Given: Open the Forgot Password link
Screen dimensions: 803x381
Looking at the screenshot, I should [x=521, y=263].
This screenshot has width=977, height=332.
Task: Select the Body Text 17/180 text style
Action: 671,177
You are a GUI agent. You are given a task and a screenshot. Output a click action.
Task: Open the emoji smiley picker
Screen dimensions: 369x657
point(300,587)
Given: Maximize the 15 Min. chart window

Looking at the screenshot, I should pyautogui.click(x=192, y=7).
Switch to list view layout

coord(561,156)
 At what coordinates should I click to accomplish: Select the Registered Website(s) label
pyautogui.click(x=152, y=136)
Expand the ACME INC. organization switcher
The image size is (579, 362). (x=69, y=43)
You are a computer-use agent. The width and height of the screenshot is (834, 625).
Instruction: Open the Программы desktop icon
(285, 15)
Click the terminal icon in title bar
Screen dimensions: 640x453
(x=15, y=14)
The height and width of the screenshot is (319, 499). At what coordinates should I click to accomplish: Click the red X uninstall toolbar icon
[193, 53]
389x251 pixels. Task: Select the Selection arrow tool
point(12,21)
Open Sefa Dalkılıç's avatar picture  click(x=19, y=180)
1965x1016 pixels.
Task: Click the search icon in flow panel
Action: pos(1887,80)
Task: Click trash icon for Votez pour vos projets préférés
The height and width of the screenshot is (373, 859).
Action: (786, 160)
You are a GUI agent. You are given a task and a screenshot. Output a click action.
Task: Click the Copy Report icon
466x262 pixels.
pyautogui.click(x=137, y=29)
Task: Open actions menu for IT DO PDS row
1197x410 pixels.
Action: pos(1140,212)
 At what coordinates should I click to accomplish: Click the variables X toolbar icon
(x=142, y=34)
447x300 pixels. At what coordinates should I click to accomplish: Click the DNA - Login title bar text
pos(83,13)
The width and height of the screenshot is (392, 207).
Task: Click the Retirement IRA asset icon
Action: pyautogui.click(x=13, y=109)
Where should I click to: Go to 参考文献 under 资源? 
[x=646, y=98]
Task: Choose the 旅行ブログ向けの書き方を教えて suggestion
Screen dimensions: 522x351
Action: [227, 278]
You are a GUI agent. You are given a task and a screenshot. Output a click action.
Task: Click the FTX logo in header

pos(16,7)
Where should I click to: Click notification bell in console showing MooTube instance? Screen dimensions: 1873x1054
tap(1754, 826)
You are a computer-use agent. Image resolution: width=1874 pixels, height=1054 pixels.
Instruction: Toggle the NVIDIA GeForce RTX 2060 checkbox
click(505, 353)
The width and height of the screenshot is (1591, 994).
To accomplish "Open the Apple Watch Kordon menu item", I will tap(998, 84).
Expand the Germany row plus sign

:::

Stated problem: Write out every entry above again, word for word and line by line, in the same order.

Correct result:
Given: Open the Forgot Password link
Screen dimensions: 803x381
Looking at the screenshot, I should [x=521, y=263].
This screenshot has width=977, height=332.
Task: Select the Body Text 17/180 text style
Action: 671,177
You are a GUI agent. You are given a task and a screenshot. Output a click action.
Task: Open the emoji smiley picker
Screen dimensions: 369x657
point(300,587)
Given: Maximize the 15 Min. chart window

Looking at the screenshot, I should pyautogui.click(x=192, y=7).
Switch to list view layout

coord(561,156)
 At what coordinates should I click to accomplish: Select the Registered Website(s) label
pyautogui.click(x=152, y=136)
Expand the ACME INC. organization switcher
The image size is (579, 362). (x=69, y=43)
You are a computer-use agent. The width and height of the screenshot is (834, 625).
Instruction: Open the Программы desktop icon
(285, 15)
Click the terminal icon in title bar
Screen dimensions: 640x453
(x=15, y=14)
The height and width of the screenshot is (319, 499). At what coordinates should I click to accomplish: Click the red X uninstall toolbar icon
[193, 53]
389x251 pixels. Task: Select the Selection arrow tool
point(12,21)
Open Sefa Dalkılıç's avatar picture  click(x=19, y=180)
1965x1016 pixels.
Task: Click the search icon in flow panel
Action: pos(1887,80)
Task: Click trash icon for Votez pour vos projets préférés
The height and width of the screenshot is (373, 859).
Action: (786, 160)
You are a GUI agent. You are given a task and a screenshot. Output a click action.
Task: Click the Copy Report icon
466x262 pixels.
pyautogui.click(x=137, y=29)
Task: Open actions menu for IT DO PDS row
1197x410 pixels.
Action: pos(1140,212)
 At what coordinates should I click to accomplish: Click the variables X toolbar icon
(x=142, y=34)
447x300 pixels. At what coordinates should I click to accomplish: Click the DNA - Login title bar text
pos(83,13)
The width and height of the screenshot is (392, 207).
Task: Click the Retirement IRA asset icon
Action: pyautogui.click(x=13, y=109)
Where should I click to: Go to 参考文献 under 资源? 
[x=646, y=98]
Task: Choose the 旅行ブログ向けの書き方を教えて suggestion
Screen dimensions: 522x351
Action: [227, 278]
You are a GUI agent. You are given a task and a screenshot. Output a click action.
Task: Click the FTX logo in header

pos(16,7)
Where should I click to: Click notification bell in console showing MooTube instance? Screen dimensions: 1873x1054
tap(1754, 826)
You are a computer-use agent. Image resolution: width=1874 pixels, height=1054 pixels.
Instruction: Toggle the NVIDIA GeForce RTX 2060 checkbox
click(505, 353)
The width and height of the screenshot is (1591, 994).
To accomplish "Open the Apple Watch Kordon menu item", I will tap(998, 84).
Expand the Germany row plus sign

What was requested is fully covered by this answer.